RAL Tier1 CASTOR planning
From GridPP Wiki
Page no longer actively maintained.
Contents
Castor at RAL Status and Plans
STATUS
As of 9 Dec 2010:
- Prod stager instances
- cms: 2.1.9-6, SLC4-64
- atlas: 2.1.9-6 + hotfix for database performance, SLC4-64
- lhcb: 2.1.9-6, SL4-64
- gen: 2.1.9-6, SLC4-64
- repack: 2.1.8-14, SLC4-64
- Prod nameservers: 2.1.8-3, SLC4-64 (2 hosts)
- Prod tapeservers: 2.1.8-8, SLC4-64
- VDQM2 servers (x2): 2.1.8-3
- Prod SRMv2:
- cms: 2.8-2 (database version 2.8-2, local ns: 2.1.8-17)
- atlas: 2.8-6 (database version 2.8-6, local ns: 2.1.8-17)
- lhcb: 2.8-2 (database version 2.8-2, local ns: 2.1.8-17)

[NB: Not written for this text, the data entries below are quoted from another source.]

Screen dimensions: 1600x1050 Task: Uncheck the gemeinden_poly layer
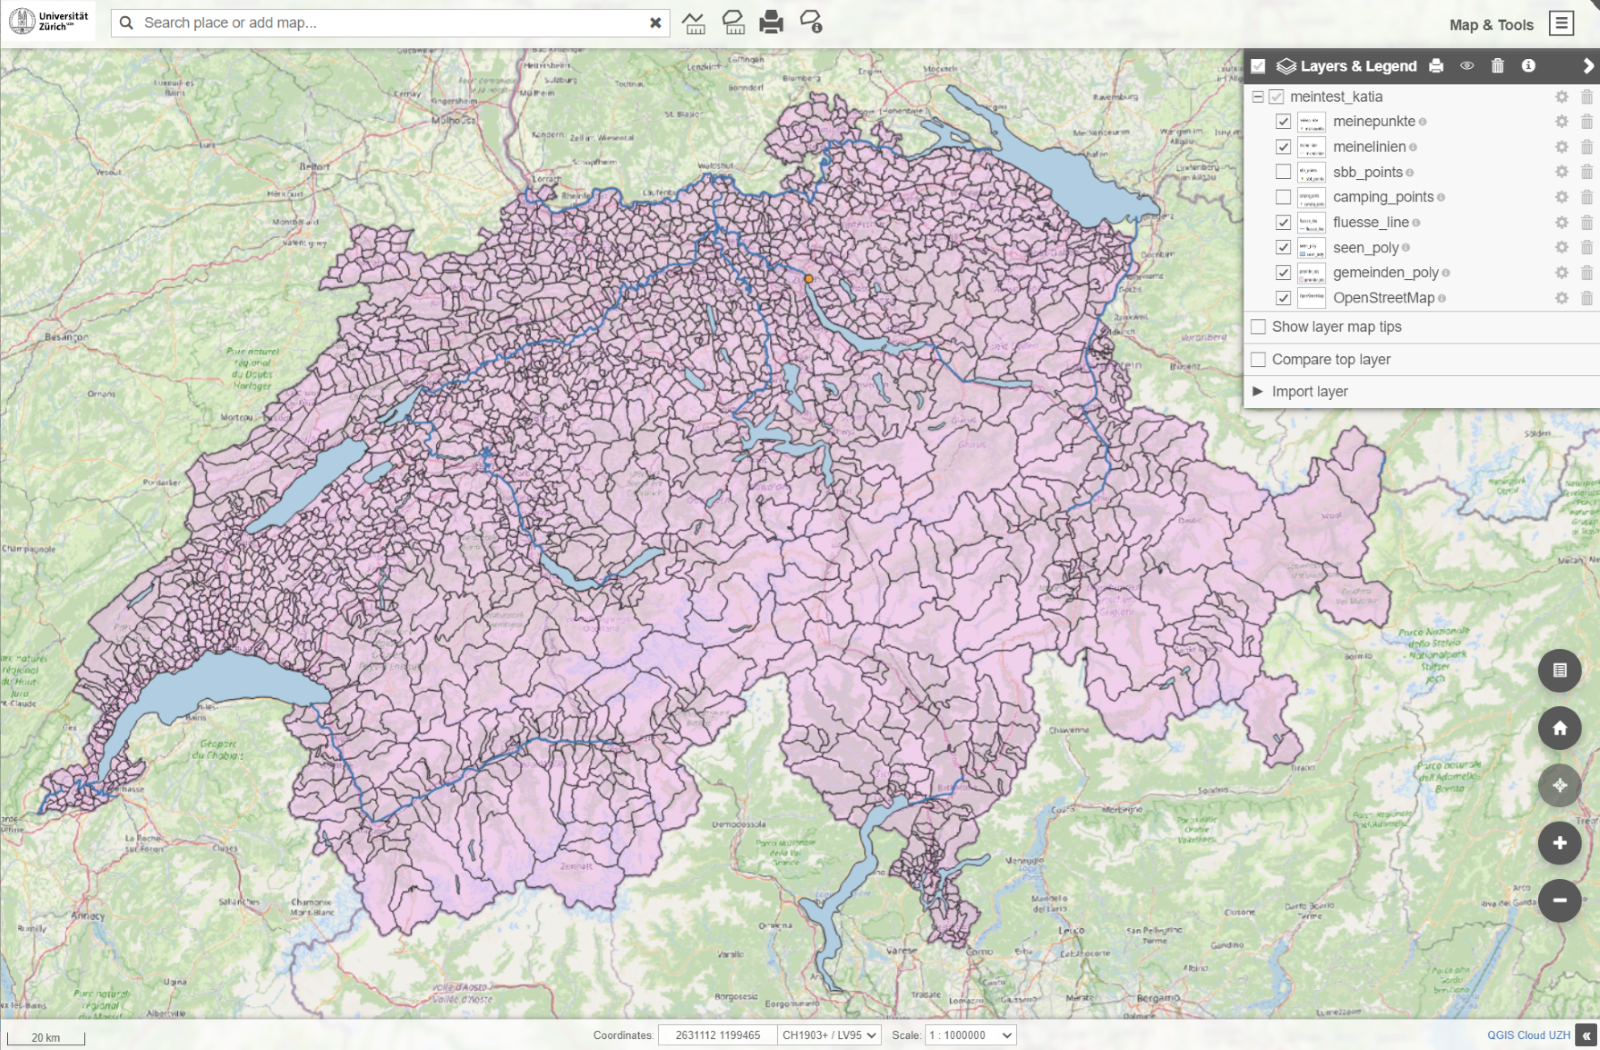1283,272
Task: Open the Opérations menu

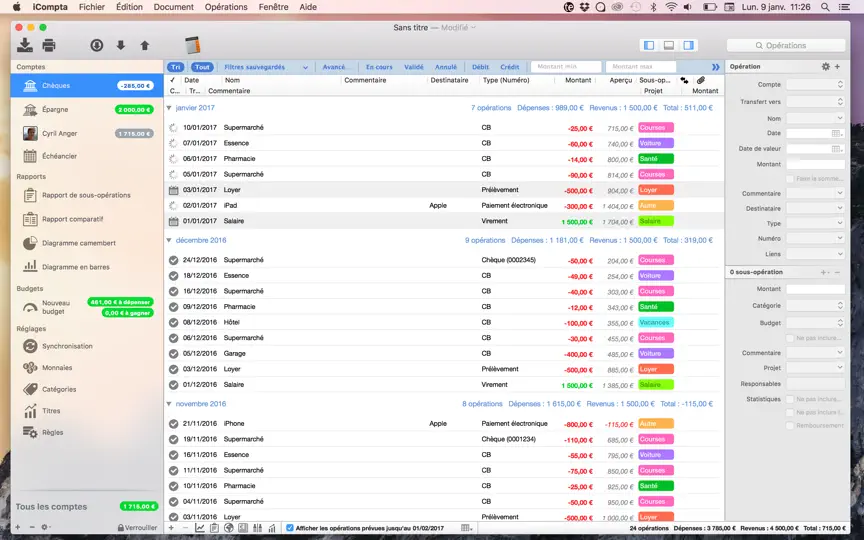Action: click(226, 7)
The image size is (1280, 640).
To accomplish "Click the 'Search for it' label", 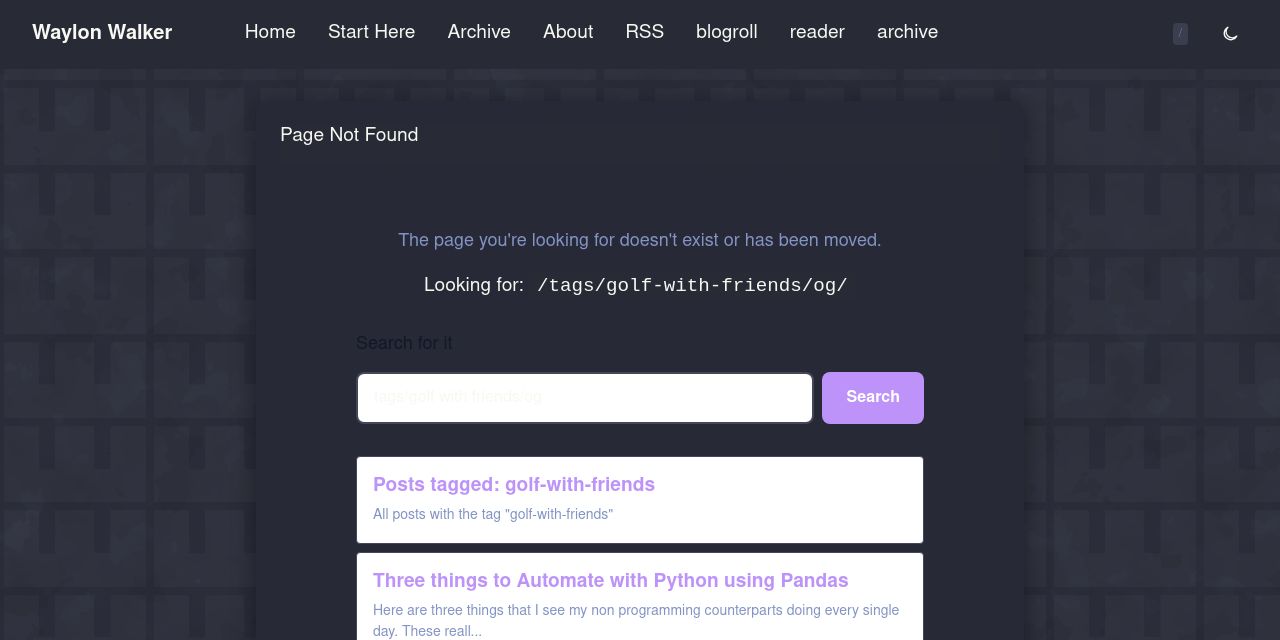I will click(x=404, y=343).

- alice/gen: 2.8-2 (database version 2.8-2, local ns: 2.1.8-17)
- Oracle:
- Test Oracle RAC (Vulcan) for pre-prod instance
- Prod Oracle RAC-1 (Pluto): cms stager, cms srm, gen stager, gen(alice) srm, repack
- Prod Oracle RAC-2 (Neptune): nameserver, lhcb stager, lhcb srm , atlas stager, atlas srm
- Tape drives: 16 drives
- Castor Information Provider (CIP):
- 2.1.0.1
- LSF:
- cms: v7.0.2
- atlas: v7.0.2
- lhcb: v7.0.2
- gen: v7.0.2
- (different job slots/protocol funtionality added and using http instead of nfs for job manager for all instances)
KEY DATES
VO tests, data challenges and key dates
The plans for each experiment are now on separate pages:
When? | Who? | What? |
---|---|---|
Oct 2009? | ALICE ATLAS CMS LHCB | First data taking |
WEEKLY OPERATIONS
Weely reports of the activities of the Tier1 CASTOR group can be found here.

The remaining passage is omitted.